On any given afternoon, a steady stream of customers files into Mama Maria’s Ukrainian Kitchen to buy cabbage rolls, chenaky (stewed pork, potatoes, and carrots), and savory borscht (beet soup with pork and vegetables).

“On a busy day, we’ll make 250 orders of half-dozen pierogies,” says George Salo, Maria’s son who now runs the restaurant as well as the State Meats Deli next door. 

One of the first Ukrainian-owned businesses in Parma, a Cleveland suburb that’s been home to Ukrainian immigrants for the better part of a century, Mama Maria’s has been a local staple for about half that time. “It was my mom’s place for decades before I took over.” 

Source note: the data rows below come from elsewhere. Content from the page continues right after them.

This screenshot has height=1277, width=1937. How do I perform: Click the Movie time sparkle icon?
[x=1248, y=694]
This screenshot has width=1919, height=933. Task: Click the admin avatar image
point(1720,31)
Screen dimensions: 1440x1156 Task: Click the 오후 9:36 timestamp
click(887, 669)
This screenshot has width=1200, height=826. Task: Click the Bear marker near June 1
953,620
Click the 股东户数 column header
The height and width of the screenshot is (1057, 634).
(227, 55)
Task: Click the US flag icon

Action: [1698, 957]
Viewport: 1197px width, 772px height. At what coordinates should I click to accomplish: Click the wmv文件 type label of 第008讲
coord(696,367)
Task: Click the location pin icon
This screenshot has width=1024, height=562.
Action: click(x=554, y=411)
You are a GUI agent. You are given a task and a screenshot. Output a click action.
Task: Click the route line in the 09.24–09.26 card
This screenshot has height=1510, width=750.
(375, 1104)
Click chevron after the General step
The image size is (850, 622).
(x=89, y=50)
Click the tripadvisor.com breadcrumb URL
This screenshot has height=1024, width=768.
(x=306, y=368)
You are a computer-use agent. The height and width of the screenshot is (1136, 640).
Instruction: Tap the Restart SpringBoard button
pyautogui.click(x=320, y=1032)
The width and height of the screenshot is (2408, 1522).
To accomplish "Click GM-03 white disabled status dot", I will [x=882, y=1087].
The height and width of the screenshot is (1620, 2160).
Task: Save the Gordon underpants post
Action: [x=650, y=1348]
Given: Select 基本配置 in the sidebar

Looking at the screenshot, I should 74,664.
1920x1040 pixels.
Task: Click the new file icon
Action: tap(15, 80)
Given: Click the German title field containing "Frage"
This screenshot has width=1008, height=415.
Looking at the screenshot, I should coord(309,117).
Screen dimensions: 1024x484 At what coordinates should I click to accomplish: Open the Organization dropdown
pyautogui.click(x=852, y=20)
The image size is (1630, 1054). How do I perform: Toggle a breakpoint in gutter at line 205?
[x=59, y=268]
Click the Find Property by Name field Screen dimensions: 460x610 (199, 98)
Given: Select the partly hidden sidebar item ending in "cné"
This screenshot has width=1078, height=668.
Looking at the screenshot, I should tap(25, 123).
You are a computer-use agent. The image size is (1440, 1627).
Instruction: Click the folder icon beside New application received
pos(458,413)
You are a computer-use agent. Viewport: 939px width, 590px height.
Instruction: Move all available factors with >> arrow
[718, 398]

In recent months, Salo and his staff have been working to offer a slice of home to thousands of resettled Ukrainian immigrants who’ve been forced from their country by the Russian invasion.

“It reminds me of home because they make authentic Ukrainian food that you cannot really find anywhere else,” says Viktoriya Skubyak, a regular customer who is originally from Ivano-Frankivsk in western Ukraine. 

Mama Marie’s Ukrainian Kitchen, 5342 State Road.

Dayton, Ohio

Gulnaz Makhmudova runs the Turkish halal Dayton Village Pizza restaurant. Born in Uzbekistan and raised in the Krasnodar region of western Russia, she recalls a childhood spent cooking for her siblings as her father worked the fields and her mother sold harvested crops at the local market.

“My parents were out all day, [so] since I was eight years old, I was cooking for my family,” she says. Today in Dayton, those ties to the land remain. Behind the restaurant, which serves Uzbek and Turkish dishes, as well as regular pizza, her father, Sabirzhon, has built a small greenhouse for growing watermelons and vegetables for the restaurant. 

(Here’s how to take a European road trip without leaving America’s Midwest.)

The diner has become a safe haven for local Ahiska Turks. Many of them arrived in Dayton in the 1950s after fleeing persecution in Central Asia, and Village Pizza now serves as a gathering place for marking important life events: high school graduations, birthday parties, and romantic gatherings over Turkish coffee.

Popular dishes with the locals include lahmacun (a pizza-type dish topped with meat and spices) and sigara borek (crispy cheese rolls). 

Dayton Village Pizza, 3630 N. Dixie Drive.

Indianapolis, Indiana

Located inside a former Coca-Cola bottling plant, Azúcar Morena’s centerpiece dishes are based on an ingredient that’s every bit at home in the Midwest as it is in South America: corn.

Owner Andreina Paredes Angulo and her son, Juan, came to the U.S. from Maracay in 2018. Despite having no restaurant experience, Paredes Angulo wanted to help bring a new food culture to Indiana’s capital. 

“Millions of people have left Venezuela because of the economic problems there,” says Juan, who runs the day-to-day operations. “So now, for the first time, our food is being known everywhere, and people love it.” 

Customers’ favorites include the reina pepiada—a corn arepa stuffed with pulled chicken and avocado covered in cilantro, mayonnaise, and lime juice—with a glass of papelón con limón, a lemonade made from dehydrated sugar cane juice.

Azúcar Morena, 906 Carrollton Ave.

Owensboro, Kentucky

Edris Akbari, Tariq Pakzad, and Khaiber Shafaq first met each other in late 2021 at a visa processing center in Virginia, after fleeing the Taliban takeover.  Within weeks, all three were resettled in Owensboro, Kentucky, alongside about 200 other Afghans.

(Afghans look for new ways to share their culture far from home.)

Craving a taste of home, the trio was inspired to open Pamir Afghan Cuisine, not only as a place where Afghans could connect but also where the wider Owensboro community could learn about Afghanistan through their food.

Savor bites of torshi (pickled vegetables), borani banjan (seasoned eggplant dish with yogurt and tomato sauce), and mantu (beef and onion-filled dumplings served atop garlic-flavored yogurt and tomato sauce). 

Pamir Afghan Cuisine restaurant (inside Windy Hollow Biscuit House), 630 Emory Drive.